- _Task prompt_: Reproduce the lines of the material below, beginning with the line containing "At what coordinates" and continuing through the end of the material, omitting the pictures.

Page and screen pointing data
--
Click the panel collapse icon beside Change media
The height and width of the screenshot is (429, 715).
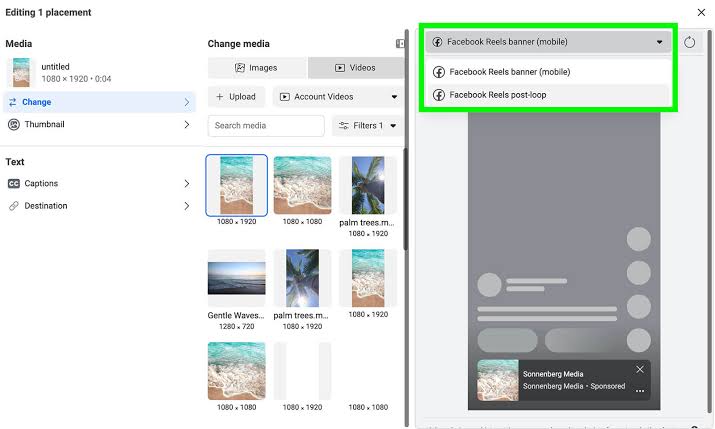[x=400, y=43]

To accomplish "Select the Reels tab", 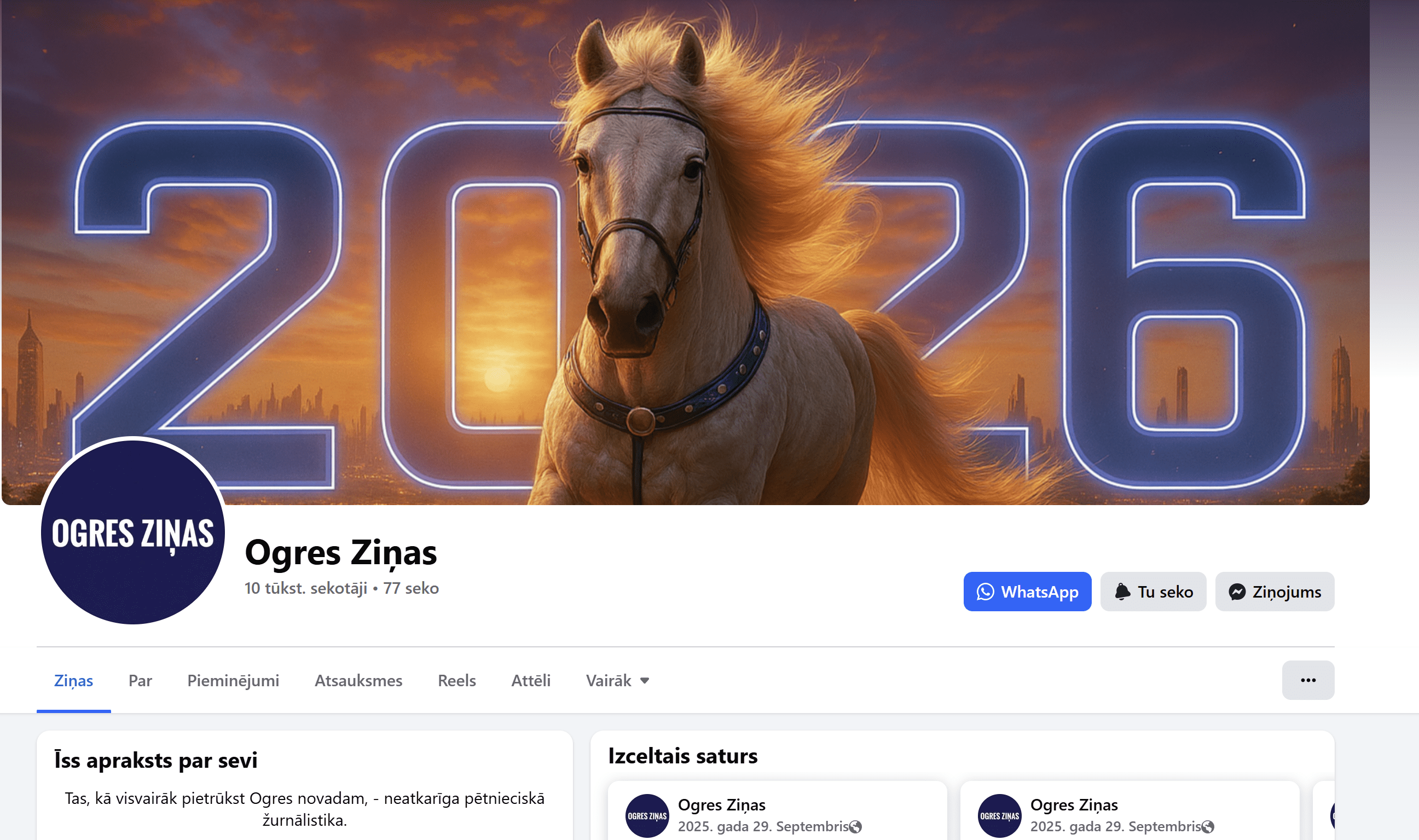I will pyautogui.click(x=457, y=680).
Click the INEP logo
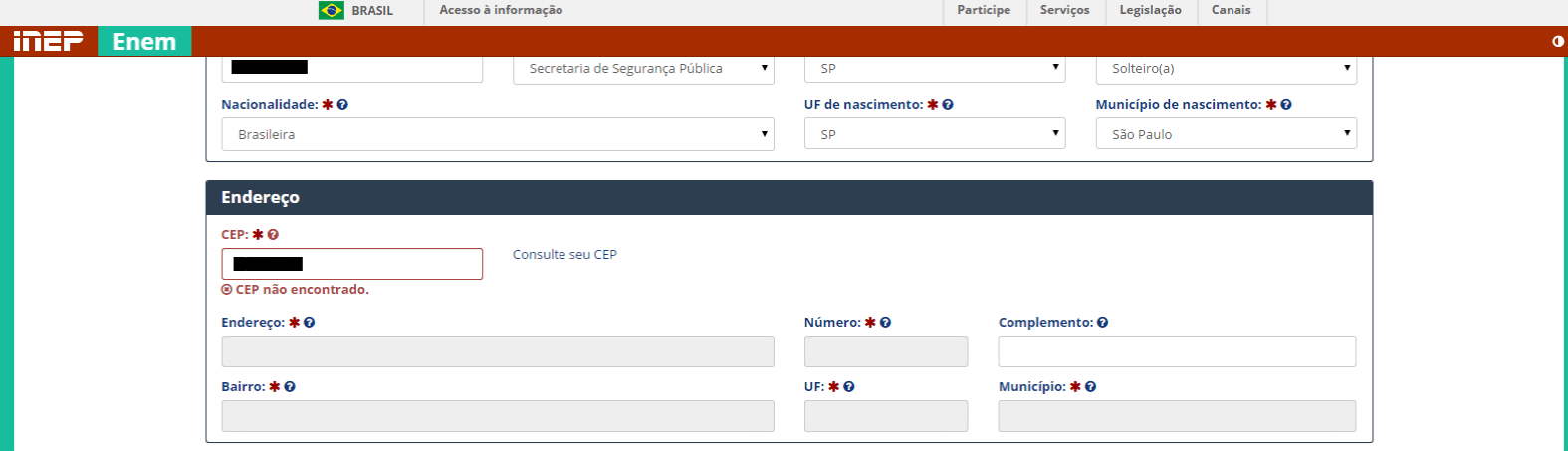The width and height of the screenshot is (1568, 451). click(48, 42)
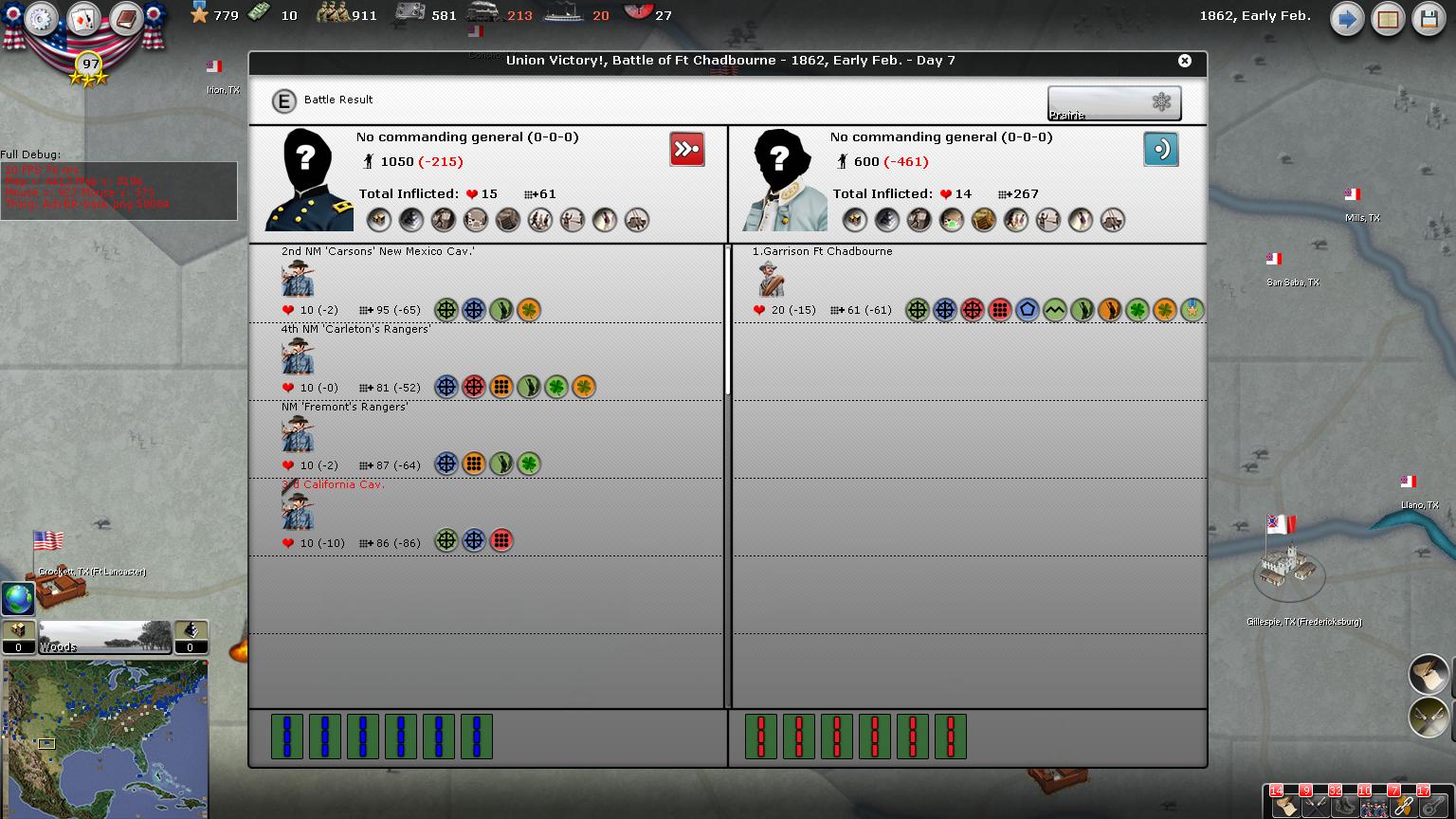Click the scrollbar in Union units list
Image resolution: width=1456 pixels, height=819 pixels.
click(x=727, y=322)
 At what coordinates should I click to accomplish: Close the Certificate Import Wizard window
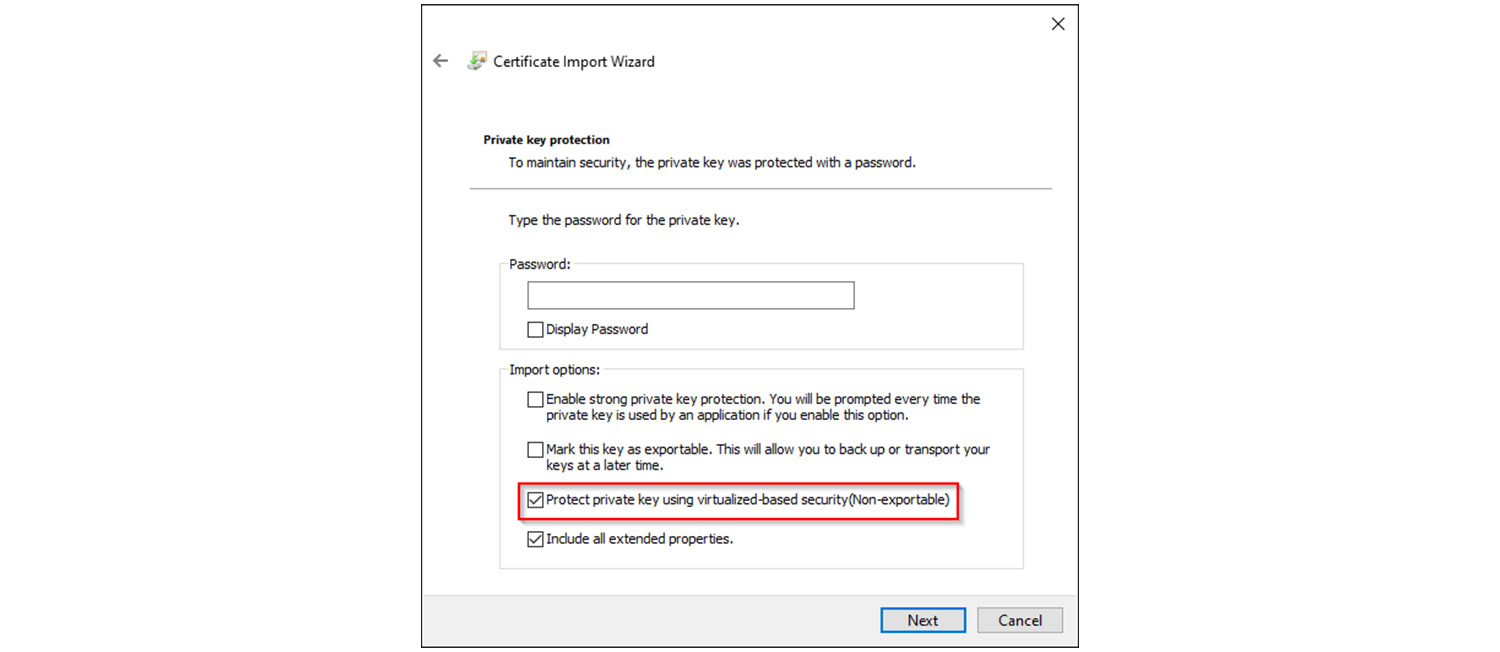pos(1058,24)
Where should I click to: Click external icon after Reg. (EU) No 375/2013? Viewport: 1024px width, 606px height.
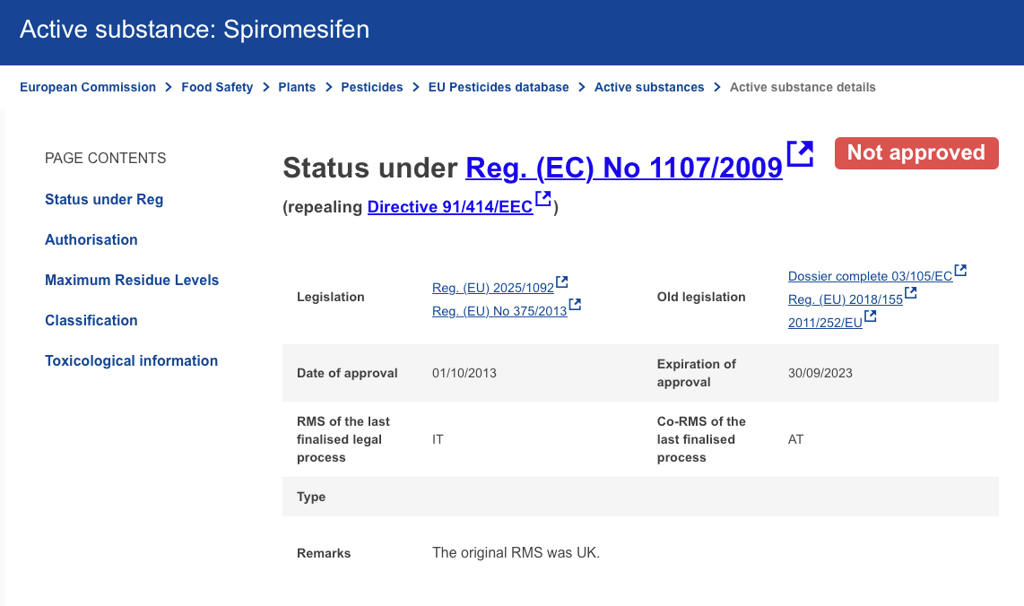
--
- _Reply to the task_:
 At what coordinates should I click to accomplish: Close the Certificate Import Wizard window
pos(1058,24)
Where should I click to: Click external icon after Reg. (EU) No 375/2013? Viewport: 1024px width, 606px height.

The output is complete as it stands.